→ **EXTRACTED DATA**:

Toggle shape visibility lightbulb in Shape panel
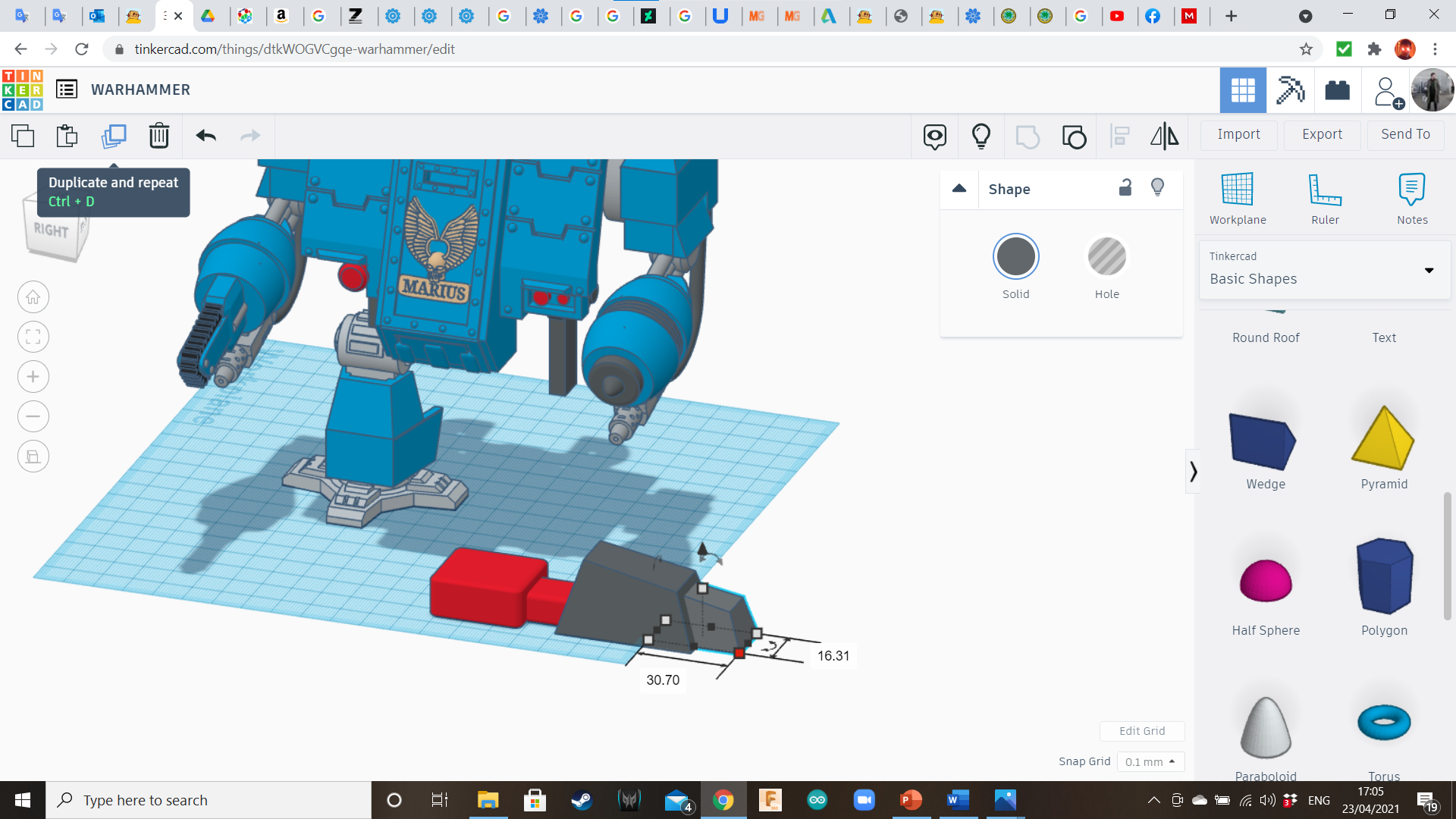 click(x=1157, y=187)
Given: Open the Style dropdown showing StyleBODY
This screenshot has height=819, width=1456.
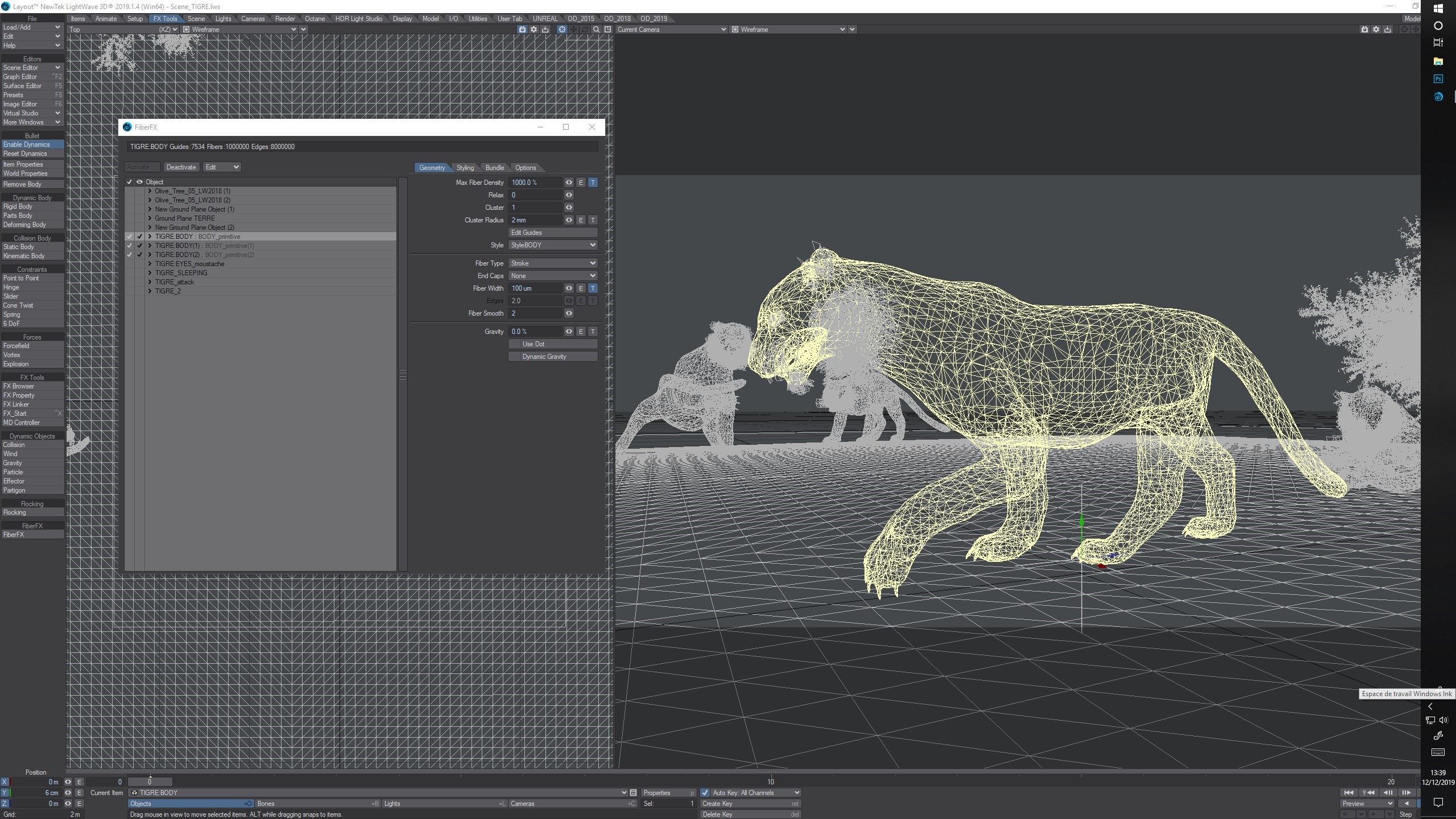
---
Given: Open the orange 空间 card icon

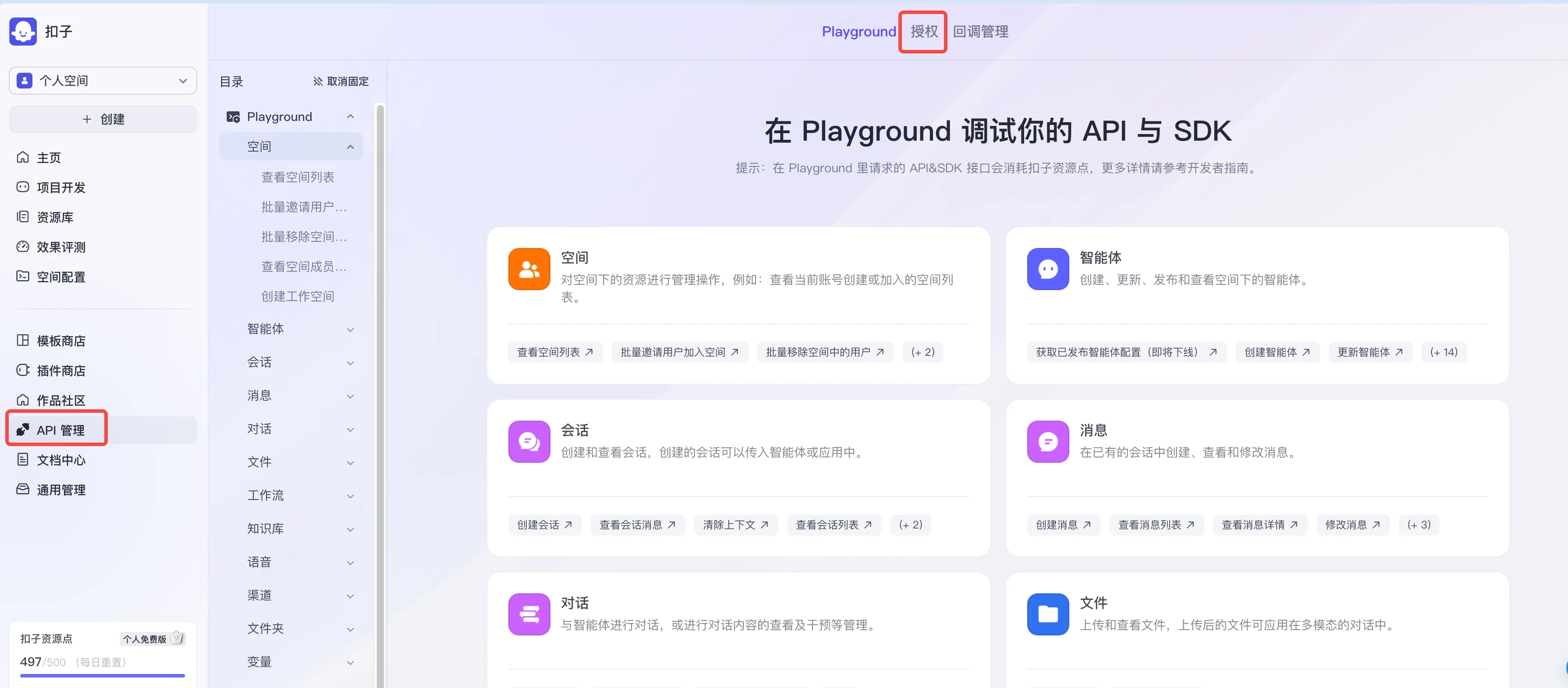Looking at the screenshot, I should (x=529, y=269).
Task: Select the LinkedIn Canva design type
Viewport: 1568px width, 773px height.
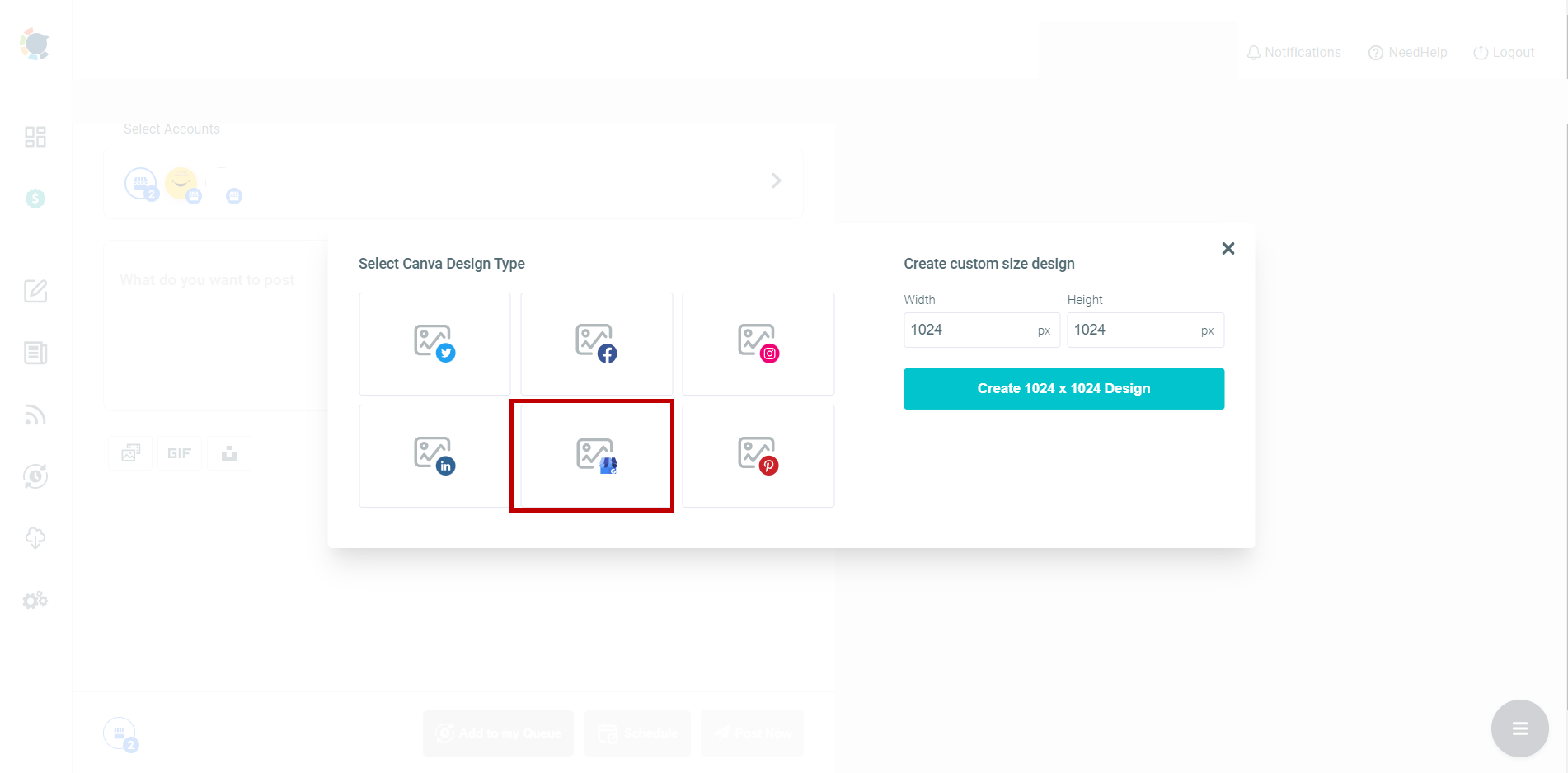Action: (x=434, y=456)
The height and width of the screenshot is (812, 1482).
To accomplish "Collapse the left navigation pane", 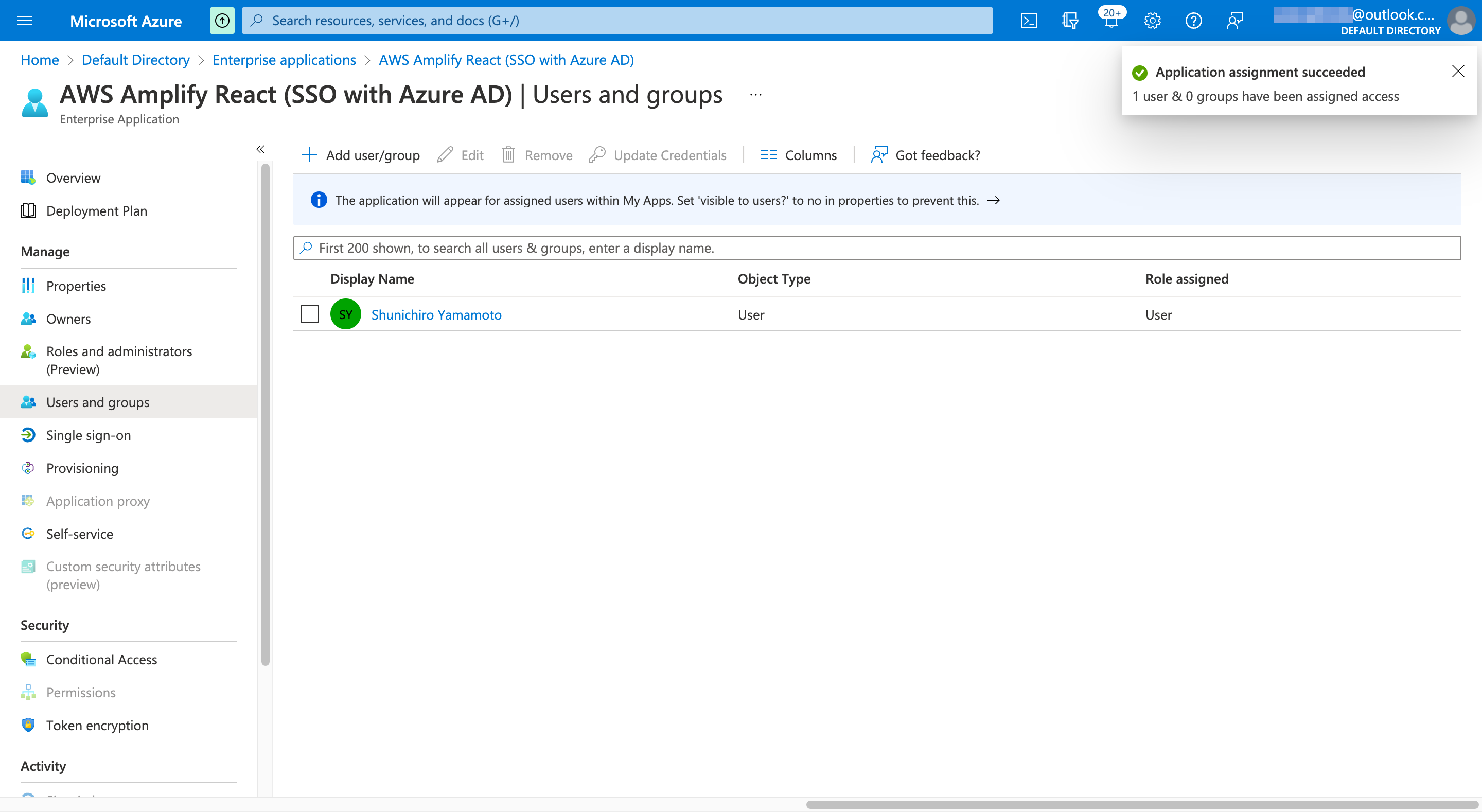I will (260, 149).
---
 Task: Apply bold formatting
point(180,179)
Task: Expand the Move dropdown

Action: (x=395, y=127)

→ **PROMPT**: Work from the entries above. Set down exactly and only the lines from the line with "Toggle shape visibility" to the line with "This screenshot has height=819, width=1456.", both included, and leave the pictures out.

→ **RESPONSE AREA**:
Toggle shape visibility lightbulb in Shape panel
 click(x=1157, y=187)
Given: Open the Style dropdown showing StyleBODY
This screenshot has height=819, width=1456.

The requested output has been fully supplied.